→ TASK TO CARRY OUT
Exact reproduction required: the lines below from the line with "Task: Select Central" to the line with "This screenshot has height=378, width=904.", both ends included, and no others.

Extracted data entries
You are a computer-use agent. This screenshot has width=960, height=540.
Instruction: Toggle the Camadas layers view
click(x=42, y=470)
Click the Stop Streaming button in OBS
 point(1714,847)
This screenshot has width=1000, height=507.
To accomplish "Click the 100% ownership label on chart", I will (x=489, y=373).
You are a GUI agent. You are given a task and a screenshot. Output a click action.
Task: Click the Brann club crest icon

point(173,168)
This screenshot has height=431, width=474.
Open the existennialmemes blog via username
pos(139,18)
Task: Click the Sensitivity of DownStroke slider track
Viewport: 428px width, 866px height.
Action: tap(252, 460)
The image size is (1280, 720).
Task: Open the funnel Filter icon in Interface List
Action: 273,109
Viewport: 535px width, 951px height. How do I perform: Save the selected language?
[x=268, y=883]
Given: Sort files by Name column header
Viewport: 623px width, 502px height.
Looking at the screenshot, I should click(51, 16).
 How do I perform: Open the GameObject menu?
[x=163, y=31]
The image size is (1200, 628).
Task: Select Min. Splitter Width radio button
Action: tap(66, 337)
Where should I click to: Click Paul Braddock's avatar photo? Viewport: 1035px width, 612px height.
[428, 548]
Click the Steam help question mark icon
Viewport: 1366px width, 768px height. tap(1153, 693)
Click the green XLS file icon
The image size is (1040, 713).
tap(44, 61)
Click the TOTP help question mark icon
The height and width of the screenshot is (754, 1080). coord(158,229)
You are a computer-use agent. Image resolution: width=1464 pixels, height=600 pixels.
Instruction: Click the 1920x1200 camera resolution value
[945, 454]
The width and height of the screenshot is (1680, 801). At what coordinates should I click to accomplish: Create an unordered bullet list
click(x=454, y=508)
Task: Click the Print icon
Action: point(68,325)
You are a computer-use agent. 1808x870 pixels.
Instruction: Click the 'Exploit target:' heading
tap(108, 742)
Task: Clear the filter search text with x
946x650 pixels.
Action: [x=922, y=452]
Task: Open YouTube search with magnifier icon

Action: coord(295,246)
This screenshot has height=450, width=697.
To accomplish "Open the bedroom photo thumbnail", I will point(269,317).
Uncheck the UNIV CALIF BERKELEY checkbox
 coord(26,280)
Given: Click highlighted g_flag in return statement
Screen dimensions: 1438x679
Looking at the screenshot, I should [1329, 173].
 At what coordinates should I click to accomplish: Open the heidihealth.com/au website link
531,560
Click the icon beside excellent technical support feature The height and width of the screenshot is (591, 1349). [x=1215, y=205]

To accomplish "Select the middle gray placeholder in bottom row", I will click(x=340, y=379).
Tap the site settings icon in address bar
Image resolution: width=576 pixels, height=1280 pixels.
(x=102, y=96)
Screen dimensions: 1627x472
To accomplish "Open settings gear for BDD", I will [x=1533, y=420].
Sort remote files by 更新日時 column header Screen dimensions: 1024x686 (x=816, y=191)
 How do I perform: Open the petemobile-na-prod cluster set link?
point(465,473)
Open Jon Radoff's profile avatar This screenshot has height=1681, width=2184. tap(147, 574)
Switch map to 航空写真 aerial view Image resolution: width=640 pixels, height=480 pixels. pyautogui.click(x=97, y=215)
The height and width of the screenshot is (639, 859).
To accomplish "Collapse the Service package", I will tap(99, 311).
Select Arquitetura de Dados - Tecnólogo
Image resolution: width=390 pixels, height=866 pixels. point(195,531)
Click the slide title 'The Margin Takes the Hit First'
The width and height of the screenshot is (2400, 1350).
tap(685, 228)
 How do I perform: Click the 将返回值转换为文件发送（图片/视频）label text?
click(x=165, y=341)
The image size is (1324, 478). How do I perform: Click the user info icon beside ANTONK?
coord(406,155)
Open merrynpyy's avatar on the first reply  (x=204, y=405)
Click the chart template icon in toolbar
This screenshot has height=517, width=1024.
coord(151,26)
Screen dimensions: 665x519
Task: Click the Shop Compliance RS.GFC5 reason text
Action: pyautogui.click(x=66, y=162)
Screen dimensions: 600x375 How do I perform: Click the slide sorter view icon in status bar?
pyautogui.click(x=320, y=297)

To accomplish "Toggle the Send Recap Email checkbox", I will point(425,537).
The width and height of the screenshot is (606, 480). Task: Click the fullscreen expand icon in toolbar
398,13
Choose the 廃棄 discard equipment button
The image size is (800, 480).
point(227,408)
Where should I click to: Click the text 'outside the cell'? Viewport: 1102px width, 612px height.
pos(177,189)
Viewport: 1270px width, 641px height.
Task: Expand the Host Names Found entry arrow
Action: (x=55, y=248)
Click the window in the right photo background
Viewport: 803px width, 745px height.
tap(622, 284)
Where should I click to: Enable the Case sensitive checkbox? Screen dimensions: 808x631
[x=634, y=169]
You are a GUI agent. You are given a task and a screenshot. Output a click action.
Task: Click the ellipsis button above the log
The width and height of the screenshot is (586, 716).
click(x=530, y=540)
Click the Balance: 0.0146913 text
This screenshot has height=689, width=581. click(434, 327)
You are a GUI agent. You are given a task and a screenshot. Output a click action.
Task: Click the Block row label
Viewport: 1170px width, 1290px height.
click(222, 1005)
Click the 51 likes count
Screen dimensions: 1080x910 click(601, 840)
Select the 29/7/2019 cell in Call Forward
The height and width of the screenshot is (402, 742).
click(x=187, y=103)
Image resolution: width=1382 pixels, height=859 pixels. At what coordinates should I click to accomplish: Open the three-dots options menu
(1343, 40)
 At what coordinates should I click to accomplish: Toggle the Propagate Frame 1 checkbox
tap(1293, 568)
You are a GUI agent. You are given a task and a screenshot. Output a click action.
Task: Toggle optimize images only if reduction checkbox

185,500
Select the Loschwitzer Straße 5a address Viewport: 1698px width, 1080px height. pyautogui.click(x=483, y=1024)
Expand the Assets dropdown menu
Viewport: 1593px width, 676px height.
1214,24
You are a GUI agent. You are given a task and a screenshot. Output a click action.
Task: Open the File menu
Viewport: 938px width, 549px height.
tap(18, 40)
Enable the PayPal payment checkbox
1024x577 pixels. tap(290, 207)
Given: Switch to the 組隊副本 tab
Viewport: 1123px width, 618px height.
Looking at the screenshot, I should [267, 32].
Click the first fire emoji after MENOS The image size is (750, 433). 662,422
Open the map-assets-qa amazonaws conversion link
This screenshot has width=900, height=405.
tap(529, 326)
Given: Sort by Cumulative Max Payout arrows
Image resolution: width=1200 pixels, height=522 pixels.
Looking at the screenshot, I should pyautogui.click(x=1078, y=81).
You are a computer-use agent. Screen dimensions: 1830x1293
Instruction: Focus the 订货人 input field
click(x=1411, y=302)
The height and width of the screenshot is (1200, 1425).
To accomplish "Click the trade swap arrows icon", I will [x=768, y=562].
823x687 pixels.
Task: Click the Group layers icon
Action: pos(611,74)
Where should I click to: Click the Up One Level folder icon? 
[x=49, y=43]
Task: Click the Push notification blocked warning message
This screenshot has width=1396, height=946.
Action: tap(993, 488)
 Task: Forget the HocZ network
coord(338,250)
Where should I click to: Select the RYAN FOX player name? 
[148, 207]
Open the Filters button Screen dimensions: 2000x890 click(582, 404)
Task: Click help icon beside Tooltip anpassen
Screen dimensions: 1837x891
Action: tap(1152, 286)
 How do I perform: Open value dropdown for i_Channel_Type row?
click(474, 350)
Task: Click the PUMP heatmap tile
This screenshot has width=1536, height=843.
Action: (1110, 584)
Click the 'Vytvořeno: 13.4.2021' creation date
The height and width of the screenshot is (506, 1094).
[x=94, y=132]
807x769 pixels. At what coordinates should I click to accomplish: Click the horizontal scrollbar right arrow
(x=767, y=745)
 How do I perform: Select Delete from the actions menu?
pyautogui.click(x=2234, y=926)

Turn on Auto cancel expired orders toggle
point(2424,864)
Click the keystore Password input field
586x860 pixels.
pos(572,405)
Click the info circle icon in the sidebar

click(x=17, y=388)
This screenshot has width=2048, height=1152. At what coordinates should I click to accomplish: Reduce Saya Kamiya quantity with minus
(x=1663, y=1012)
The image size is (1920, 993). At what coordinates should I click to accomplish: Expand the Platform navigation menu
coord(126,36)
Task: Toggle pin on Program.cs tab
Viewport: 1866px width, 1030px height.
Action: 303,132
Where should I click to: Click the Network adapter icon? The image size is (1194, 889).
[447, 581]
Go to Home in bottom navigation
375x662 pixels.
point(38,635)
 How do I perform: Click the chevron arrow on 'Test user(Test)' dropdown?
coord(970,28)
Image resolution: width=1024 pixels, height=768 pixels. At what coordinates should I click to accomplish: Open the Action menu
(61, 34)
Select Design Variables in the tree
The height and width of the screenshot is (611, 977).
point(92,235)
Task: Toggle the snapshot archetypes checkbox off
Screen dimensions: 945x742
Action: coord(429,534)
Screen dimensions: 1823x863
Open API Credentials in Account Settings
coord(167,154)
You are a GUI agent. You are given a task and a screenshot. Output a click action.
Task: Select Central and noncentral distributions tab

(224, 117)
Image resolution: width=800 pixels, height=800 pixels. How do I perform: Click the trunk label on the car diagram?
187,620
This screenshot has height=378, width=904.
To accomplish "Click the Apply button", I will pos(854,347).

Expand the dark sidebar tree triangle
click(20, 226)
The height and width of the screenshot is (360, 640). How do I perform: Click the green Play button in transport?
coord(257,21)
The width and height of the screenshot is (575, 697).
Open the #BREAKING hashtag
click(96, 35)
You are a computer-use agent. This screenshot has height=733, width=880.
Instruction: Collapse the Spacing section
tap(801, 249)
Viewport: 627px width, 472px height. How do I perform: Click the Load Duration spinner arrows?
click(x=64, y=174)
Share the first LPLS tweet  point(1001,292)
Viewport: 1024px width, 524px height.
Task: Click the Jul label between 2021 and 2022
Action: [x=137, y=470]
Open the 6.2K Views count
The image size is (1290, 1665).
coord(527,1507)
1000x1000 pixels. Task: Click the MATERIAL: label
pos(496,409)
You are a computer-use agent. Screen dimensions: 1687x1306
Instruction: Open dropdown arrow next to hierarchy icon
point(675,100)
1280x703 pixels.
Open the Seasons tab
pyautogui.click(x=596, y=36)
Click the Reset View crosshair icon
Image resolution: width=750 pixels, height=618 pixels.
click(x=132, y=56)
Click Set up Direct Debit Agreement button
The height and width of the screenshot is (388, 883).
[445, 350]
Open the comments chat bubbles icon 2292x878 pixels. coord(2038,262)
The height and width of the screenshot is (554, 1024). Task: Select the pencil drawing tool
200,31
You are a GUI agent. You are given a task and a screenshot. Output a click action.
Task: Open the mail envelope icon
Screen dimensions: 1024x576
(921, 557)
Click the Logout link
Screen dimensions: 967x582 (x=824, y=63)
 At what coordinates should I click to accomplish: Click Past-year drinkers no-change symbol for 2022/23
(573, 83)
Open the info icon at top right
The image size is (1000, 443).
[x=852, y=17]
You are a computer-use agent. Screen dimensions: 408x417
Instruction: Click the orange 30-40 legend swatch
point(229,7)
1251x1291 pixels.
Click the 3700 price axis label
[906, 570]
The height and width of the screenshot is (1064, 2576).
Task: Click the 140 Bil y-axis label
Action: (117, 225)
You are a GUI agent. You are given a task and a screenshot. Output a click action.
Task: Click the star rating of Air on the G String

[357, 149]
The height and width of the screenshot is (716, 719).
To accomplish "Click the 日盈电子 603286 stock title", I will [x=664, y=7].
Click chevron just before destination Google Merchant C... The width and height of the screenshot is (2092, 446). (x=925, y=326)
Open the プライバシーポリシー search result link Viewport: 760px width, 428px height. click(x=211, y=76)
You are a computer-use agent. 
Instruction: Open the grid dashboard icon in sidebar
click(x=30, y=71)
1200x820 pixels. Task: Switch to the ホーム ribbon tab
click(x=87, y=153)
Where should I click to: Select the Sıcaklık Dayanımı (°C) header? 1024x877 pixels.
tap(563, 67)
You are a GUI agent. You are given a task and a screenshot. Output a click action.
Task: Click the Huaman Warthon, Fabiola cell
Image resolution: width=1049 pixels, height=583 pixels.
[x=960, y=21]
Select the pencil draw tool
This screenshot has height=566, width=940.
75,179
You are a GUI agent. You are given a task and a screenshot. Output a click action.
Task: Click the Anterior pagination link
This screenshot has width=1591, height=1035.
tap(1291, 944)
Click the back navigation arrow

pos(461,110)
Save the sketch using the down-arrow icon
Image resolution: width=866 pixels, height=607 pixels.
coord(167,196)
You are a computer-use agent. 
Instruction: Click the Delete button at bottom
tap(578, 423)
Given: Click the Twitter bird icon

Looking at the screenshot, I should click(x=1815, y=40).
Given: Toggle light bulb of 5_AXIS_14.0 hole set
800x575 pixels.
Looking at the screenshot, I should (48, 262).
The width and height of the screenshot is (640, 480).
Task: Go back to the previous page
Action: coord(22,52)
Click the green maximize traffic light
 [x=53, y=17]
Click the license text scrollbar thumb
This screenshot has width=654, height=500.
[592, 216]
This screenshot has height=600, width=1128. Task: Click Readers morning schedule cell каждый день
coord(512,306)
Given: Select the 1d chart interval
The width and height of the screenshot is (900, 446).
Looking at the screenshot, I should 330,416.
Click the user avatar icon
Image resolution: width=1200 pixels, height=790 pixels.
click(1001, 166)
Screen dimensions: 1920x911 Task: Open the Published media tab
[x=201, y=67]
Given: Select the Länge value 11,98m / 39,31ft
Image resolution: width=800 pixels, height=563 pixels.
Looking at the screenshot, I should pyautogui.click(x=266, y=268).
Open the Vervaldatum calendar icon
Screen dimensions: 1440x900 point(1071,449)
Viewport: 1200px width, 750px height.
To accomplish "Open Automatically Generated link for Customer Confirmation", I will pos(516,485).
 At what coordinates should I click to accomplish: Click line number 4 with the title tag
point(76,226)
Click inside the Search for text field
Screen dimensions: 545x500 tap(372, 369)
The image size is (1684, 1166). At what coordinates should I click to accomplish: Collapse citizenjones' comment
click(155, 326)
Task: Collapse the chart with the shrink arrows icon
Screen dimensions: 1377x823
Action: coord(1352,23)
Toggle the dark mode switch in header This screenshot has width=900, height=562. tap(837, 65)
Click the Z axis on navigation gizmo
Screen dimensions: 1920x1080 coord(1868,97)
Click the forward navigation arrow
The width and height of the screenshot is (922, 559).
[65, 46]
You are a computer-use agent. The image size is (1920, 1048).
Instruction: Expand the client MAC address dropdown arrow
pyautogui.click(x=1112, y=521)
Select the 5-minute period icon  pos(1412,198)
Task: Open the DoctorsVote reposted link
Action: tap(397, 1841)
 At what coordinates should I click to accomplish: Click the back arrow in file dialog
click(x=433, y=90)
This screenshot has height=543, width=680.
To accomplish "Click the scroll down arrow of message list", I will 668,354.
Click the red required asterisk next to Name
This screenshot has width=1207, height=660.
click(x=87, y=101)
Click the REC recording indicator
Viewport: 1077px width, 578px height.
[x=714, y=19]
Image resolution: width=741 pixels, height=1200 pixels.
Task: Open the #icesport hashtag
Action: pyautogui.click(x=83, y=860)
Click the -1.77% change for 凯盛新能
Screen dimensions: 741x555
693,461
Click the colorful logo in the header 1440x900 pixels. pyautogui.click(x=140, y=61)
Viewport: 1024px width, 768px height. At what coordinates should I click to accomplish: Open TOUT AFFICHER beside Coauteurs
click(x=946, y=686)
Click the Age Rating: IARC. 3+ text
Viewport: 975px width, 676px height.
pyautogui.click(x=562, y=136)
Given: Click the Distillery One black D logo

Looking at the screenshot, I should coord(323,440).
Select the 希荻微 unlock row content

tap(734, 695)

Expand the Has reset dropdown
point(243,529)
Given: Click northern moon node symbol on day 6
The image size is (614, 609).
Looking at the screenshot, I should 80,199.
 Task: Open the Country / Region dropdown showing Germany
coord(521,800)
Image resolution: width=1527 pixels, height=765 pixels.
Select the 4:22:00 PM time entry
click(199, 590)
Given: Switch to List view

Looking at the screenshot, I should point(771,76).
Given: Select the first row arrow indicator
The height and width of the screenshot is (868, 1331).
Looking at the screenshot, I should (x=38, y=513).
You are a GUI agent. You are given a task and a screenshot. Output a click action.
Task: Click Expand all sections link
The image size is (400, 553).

→ FINAL ANSWER
Task: Select Central and noncentral distributions tab

(224, 117)
Image resolution: width=800 pixels, height=800 pixels. How do I perform: Click the trunk label on the car diagram?
187,620
This screenshot has height=378, width=904.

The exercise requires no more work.